⌈⌋ ⎇ branch:  freshcode


Update of "AutoupdateRegex"

Many hyperlinks are disabled.
Use anonymous login to enable hyperlinks.

Overview

Artifact ID: 3eb5337e1efb4d324416ed777a64c2bc79a88095
Page Name:AutoupdateRegex
Date: 2014-08-03 17:27:36
Original User: mario
Mimetype:text/x-markdown
Parent: 0ec51a2245a10bb50355e5b225c400159e142b9e (diff)
Next 82faeace153aa7ffac7709f4425198f4ee24d76a
Content

birdy The Autoupdate "regex" module is the most versatile for updating release infos. Besides RegExp matching (for text sources), it also supports XPath and jQuery-style selections now, making it more suitable for HTML project websites.

See also Dr. Changelog for trying it out.

Field Rules

It can be configured in the Autoupdate Rules/Regex project field, where it expects a list of key = ... entries. Each key can list an URL, one or more RegExp, XPath or jQuery expressions.

version = http://example.com/download.html
version = /(\d+\.\d+(\.\d+)+)/

changes = http://example.com/news.html
changes = $("#main .release div.current")
changes = /Summary:\s*(.+?)\R\R/smix

scope = ~((minor|major) (bugfix|cleanup|security))~
state = ~(stable|beta|prerelease)~i
download = $("a.download").attr("href")

It will not update general project descriptions, but only version= and changes= or optionally scope=, state= and download=.
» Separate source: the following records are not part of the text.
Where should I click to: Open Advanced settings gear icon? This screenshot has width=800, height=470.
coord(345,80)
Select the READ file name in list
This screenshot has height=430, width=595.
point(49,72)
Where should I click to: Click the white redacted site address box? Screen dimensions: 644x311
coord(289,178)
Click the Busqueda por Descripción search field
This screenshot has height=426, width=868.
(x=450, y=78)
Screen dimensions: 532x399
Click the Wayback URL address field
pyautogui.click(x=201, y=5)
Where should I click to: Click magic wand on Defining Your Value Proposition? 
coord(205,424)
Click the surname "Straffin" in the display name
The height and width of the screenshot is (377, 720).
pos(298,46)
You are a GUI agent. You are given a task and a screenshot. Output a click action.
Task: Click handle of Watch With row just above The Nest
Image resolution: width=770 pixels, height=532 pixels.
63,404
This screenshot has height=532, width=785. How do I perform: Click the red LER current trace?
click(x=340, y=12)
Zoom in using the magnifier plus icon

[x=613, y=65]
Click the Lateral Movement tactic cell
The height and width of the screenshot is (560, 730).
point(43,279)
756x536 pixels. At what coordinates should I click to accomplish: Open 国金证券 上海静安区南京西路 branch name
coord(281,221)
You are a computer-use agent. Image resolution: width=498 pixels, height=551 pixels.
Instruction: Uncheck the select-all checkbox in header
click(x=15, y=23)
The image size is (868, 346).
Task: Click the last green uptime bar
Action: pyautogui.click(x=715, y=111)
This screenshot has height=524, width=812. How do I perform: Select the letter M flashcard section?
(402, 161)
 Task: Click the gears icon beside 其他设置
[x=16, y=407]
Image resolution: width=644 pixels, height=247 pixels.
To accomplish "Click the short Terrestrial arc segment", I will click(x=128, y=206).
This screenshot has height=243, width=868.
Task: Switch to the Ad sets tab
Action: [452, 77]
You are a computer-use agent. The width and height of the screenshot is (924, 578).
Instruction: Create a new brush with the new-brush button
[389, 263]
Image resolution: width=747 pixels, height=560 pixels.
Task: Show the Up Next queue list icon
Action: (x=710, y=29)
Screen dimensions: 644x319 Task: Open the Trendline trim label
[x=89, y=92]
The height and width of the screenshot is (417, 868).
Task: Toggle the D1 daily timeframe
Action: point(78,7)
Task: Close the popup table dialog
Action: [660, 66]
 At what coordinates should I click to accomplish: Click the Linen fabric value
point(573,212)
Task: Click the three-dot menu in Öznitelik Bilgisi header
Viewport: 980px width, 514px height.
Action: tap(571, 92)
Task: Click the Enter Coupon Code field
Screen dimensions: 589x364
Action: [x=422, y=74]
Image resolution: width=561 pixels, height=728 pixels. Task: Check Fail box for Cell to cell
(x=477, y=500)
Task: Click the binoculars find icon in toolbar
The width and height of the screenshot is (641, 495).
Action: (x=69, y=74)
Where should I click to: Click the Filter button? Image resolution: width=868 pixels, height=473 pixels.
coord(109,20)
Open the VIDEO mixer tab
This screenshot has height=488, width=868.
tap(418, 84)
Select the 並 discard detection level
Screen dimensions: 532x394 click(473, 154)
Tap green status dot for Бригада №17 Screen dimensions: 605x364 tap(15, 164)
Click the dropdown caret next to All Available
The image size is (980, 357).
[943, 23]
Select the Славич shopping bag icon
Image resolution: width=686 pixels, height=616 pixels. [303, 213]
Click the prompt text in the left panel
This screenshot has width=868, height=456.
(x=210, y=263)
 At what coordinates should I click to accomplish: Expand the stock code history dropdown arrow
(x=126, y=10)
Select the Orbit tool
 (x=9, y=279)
  • URLs should preceed the extraction expressions.
  • For regex rules the first capture group [1] will be used as result.
  • All regex flags /Umixus are allowed, and a special /* match-all, but not /e of course.
  • Use line breaks to separate rule assignments. Comments in between will effectively be ignored.
  • Xpath expressions for example take the form changes = (//ul)[1]/li
  • jQuery-style selectors can chain $("div").find("#first") multiple selector functions, but not JavaScript expressions of course.
  • Field names may be preceeded by $ or % as in $version = /([\d.]+)/.

URL sources

Initially the primary Autoupdate URL is used as source for extraction. It's equivalent to listing an URL for version =. Each subsequent field extraction will reuse the lastly retrieved page. Like-named URL entries in Other URLs will also be recognized.

Regex multi-match /* flag

There's a special regex flag /* for a preg_match_all mode. It's used by the listing for the Linux kernel (which is a git log) for instance:

changes = /^Date:.+\R\R\s+(.+)\s+[ ]commit/m*

Here multiple occurences will be found, and merged into a changelog list.

Slicing

Oftentimes it's simpler to just narrow down the extraction area however. Therefore repeating key=/regex/ specifiers often is useful:

changes = /Changelog(.+?)\Z/s
changes = /(.+)---/

It's sometimes sensible to mix XPath/jQuery extractions first and a regex thereafter to cut out the actual result:

version = $("article h4")
version = ~Version ([\d.]+)~

Matching rules thus iteratively isolate the field to be populated.

jQuery-style selector chaining

Often it suffices to call the main $() CSS selector function. And one could again use multiple slicing rules, but many jQuery-style subfunctions can be chained in one line:

changes = $(".article .first").next().find("li")

XPath and jQuery selectors however cannot wrap around linebreaks. (Unlike RegExps with the /x flag.)

Examples

If you use semantic versioning, then you can keep the \d+.\d+.\d+ version= field. To allow for -beta or -dev.2 prefixes even:

version = /((\d+\.\d+(\.\d+)+(-\w+(?:\.\w+)*)*/

You can of course preceed this regex with more concrete context matches. If for example you were to use meta data comments:

version = ~^\s*(?:#|//|*)\s*version:\s*(\d+(?:\.\d+)+[-.\w]+)~mi

Extracting a Changelog summary is more difficult. If you want to eschew manual release submissions on freshcode.club you may wish to adopt a coherent README or CHANGELOG scheme.

For example I use a history\n------\n marker in the README, where it's easy to match the pre-summarized changes:

changes = /history\R-----+\R+[\d.]+\R(.+?)\R\R/s

The \R is a linebreak placeholder (all CR, LF, CRLF variants), and \R\R hence an empty line.

For the changes field any - or # and * at the start of lines get stripped, btw.

You still ought to keep the changelog in an end-user approachable writing style.

hidden releases

If you can't uncover a suitable source for $changes= then your automated release submission will be classified as hidden. Thus the project entry will stay current, but no frontpage listing (or notification) will occur.

The regex module will also likely be rate limited, so won't rescan your website daily.